And what do you think her majesty gave?

The “Camera Tube” that picture the brave,

The young or the old, the lovely and fair,

Oh really good gracious what a blessing it are.

Daguerreotypes Bright,

And Photographs right,

That index the face as truly as life:

With Ambrotypes new,

So faithful and true,

To picture the husband, son, daughter and wife.

Secure the shadow, ere the substance fade,

For time will cast o’er all a deeper shade,

And life-like ties soon be broken,

And farewell words yet to be spoken.

Now Watson’s Rooms are just the place,

To get a copy of your face;

They keep all right forever

And ne’er will dim, no never!

Come and see—

The sight is free!

Call All, At Watson’s.

Watson is not recorded in other photographic directories as being active in Glasgow, Missouri. 

A. Watson

1857                83 Main Street, Richmond, Virginia.

1857-1859     77 Main Street, Richmond, Virginia.

A. Watson is a complicated entry.  There are a total of twenty six advertisements and two announcements that were recorded from The Daily Dispatch (Richmond, Virginia).  Two advertisements and two announcements mentioned a Watson & Son, one of the announcements is recorded as Mrs. Watson and Son.  This is possibly a typo but further research is needed.  There are also a number of advertisements between December 8, 1857 to November 21, 1859 that only mention Watson.  The identification of the son is not recorded in any of the ads or announcements recorded.  Craig’s Daguerreian Registry does mention John W. Watson as being active in Richmond in 1859, it is possibly that he is the son.

DATA LINES >>
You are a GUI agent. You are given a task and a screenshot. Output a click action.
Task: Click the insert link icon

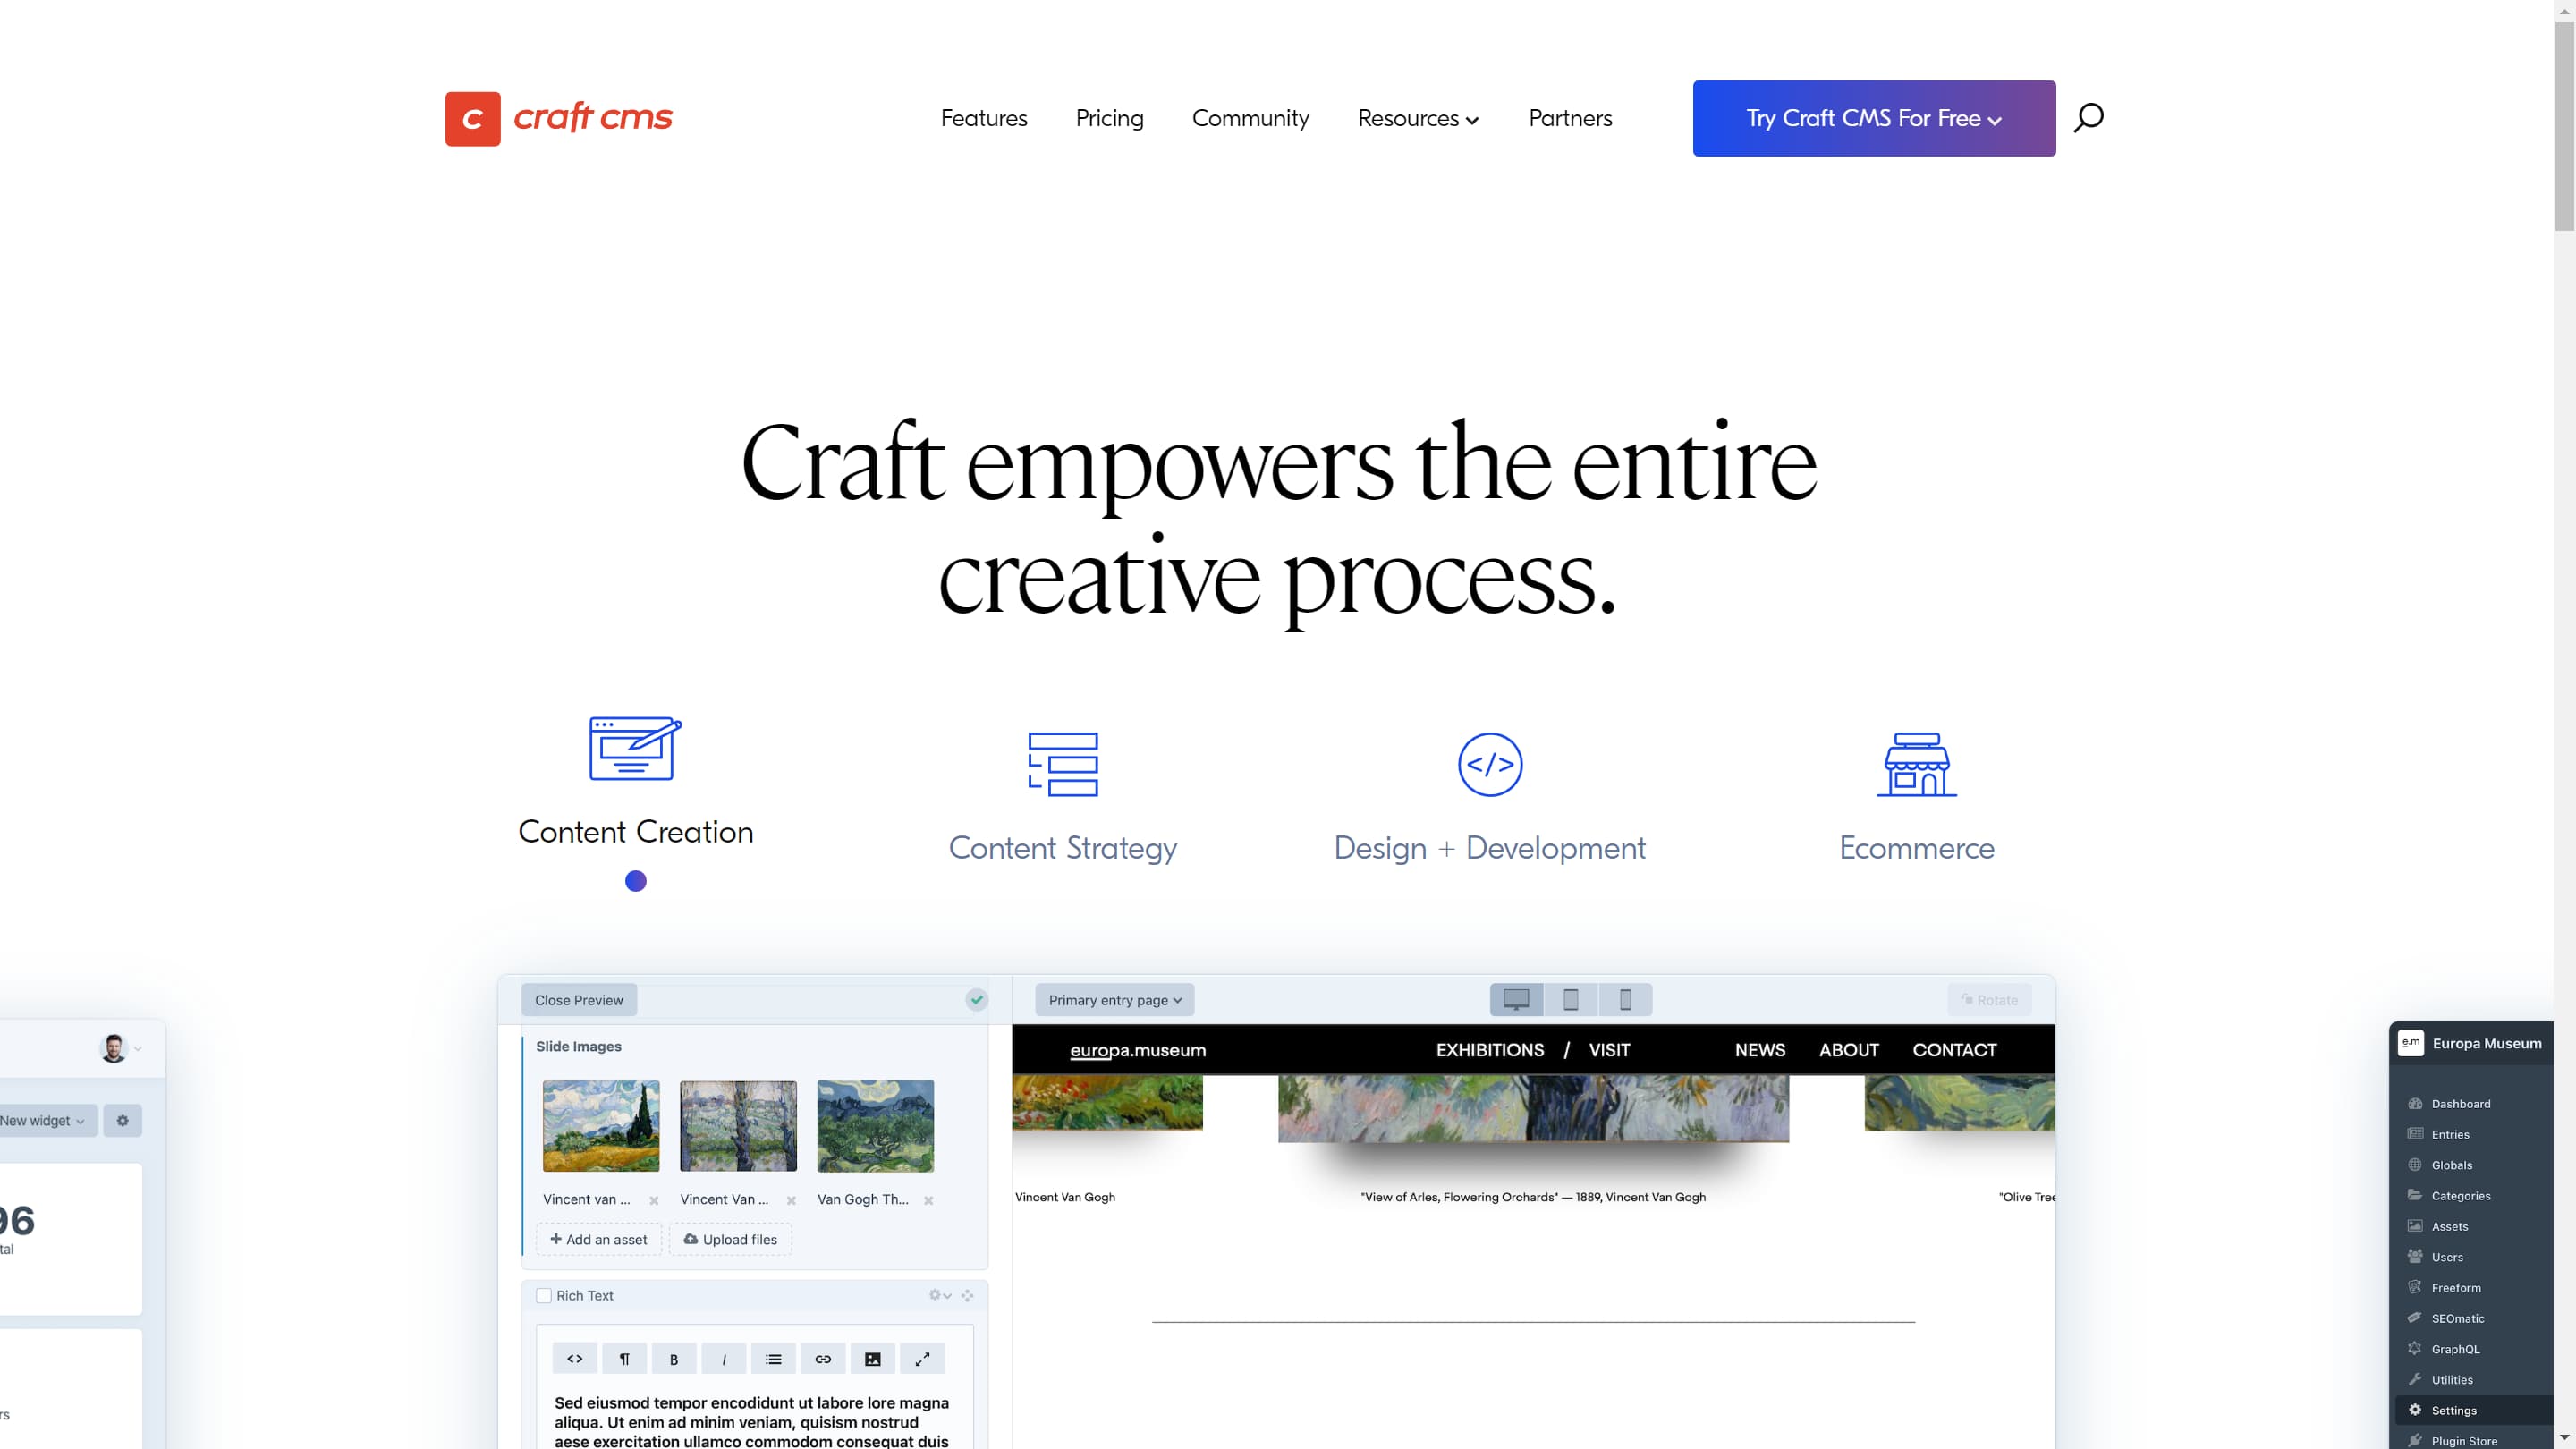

SET TASK >>
Write out the part of the text about Watson's picture rooms starting with "1857-1859     77 Main Street, Richmond, Virginia." and going on through "is the son.", keeping every word and mark unchanged.

TASK OUTPUT >>
1857-1859     77 Main Street, Richmond, Virginia.

A. Watson is a complicated entry.  There are a total of twenty six advertisements and two announcements that were recorded from The Daily Dispatch (Richmond, Virginia).  Two advertisements and two announcements mentioned a Watson & Son, one of the announcements is recorded as Mrs. Watson and Son.  This is possibly a typo but further research is needed.  There are also a number of advertisements between December 8, 1857 to November 21, 1859 that only mention Watson.  The identification of the son is not recorded in any of the ads or announcements recorded.  Craig’s Daguerreian Registry does mention John W. Watson as being active in Richmond in 1859, it is possibly that he is the son.